A net balance of +14% of firms anticipate output to increase over the next year, which is up only slightly from June’s record low of +9%.
That said, the latest figure is in line with the global average, with the latter having fallen to a fresh survey low in October.
Sector data shows that the slight uptick in optimism is due to stronger confidence in the manufacturing sector, as expectations weakened across the service sector.
A net balance of +17% of goods producers in China forecast higher output over the next 12 months, up from a record low of just +5% in the summer.
In contrast, the net balance of services firms anticipating growth is the lowest seen in the survey’s history (+11%).
Positive forecasts are generally linked to expectations of stable market conditions, rising client demand, supportive state policies, greater investment in new products and increased use of automation.
Stricter environmental policies are seen as both an opportunity and a threat, as they may weigh on competitors, but also limit production of some firms and industries.
Other factors weighing on confidence include the ongoing USChina trade dispute, rising raw material prices, tough market competition, uncertainty and difficulties finding suitable staff.
Employment growth across China is forecast to be relatively weak over the next year.

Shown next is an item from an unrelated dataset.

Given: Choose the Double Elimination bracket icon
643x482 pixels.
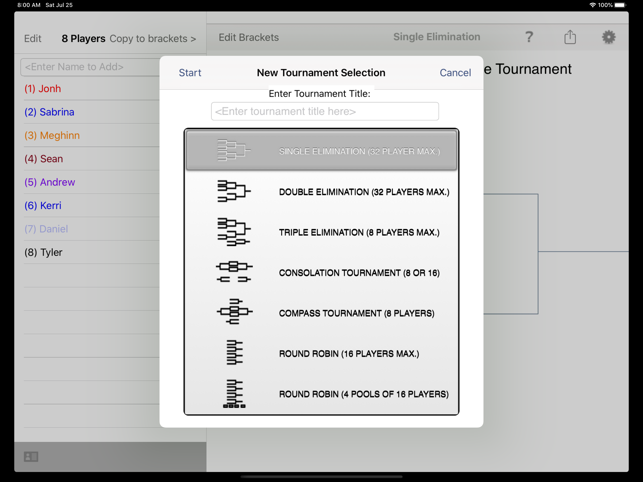Looking at the screenshot, I should (x=233, y=191).
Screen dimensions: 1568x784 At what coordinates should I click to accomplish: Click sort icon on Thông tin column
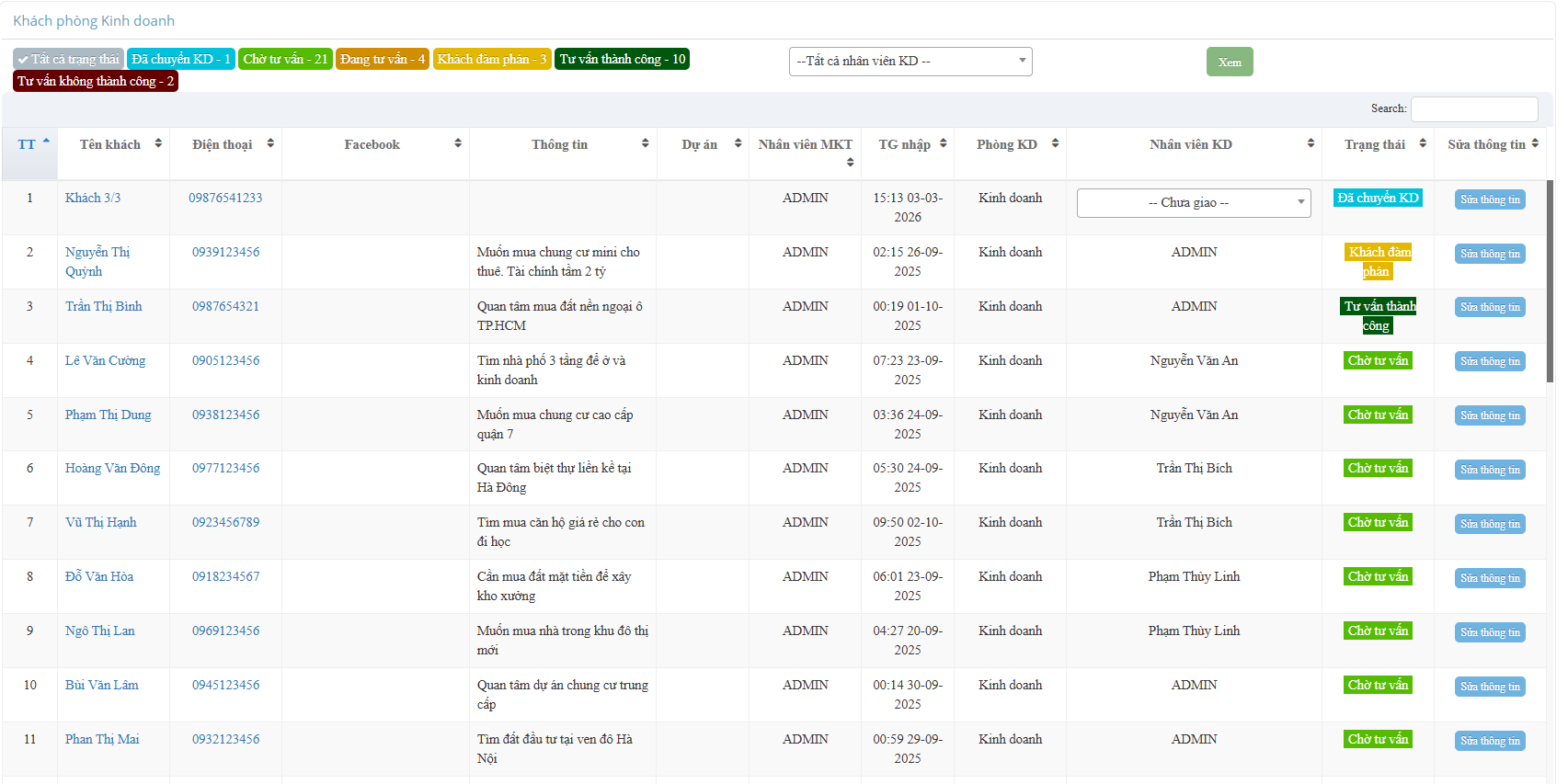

A net balance of just +4% of firms expect to increase their staff numbers, up only slightly from an all-time low of +1% in June.
Services companies are marginally more upbeat about future job creation than manufacturers, with net balances of +6% and +1% respectively.
In line with the trend for employment, capital investment intentions picked up slightly from June’s record low, but remain historically subdued (net balance +10%).
Confidence regarding capex in China is, however, slightly above the global average (+8%).
Operating expenses faced by Chinese companies are forecast to increase over the next year.
Panel members anticipate staff and non-staff costs to rise at similarly strong rates, with net balances of +17% and +16% respectively.
On both counts, manufacturers anticipate faster rates of cost inflation than their service sector counterparts.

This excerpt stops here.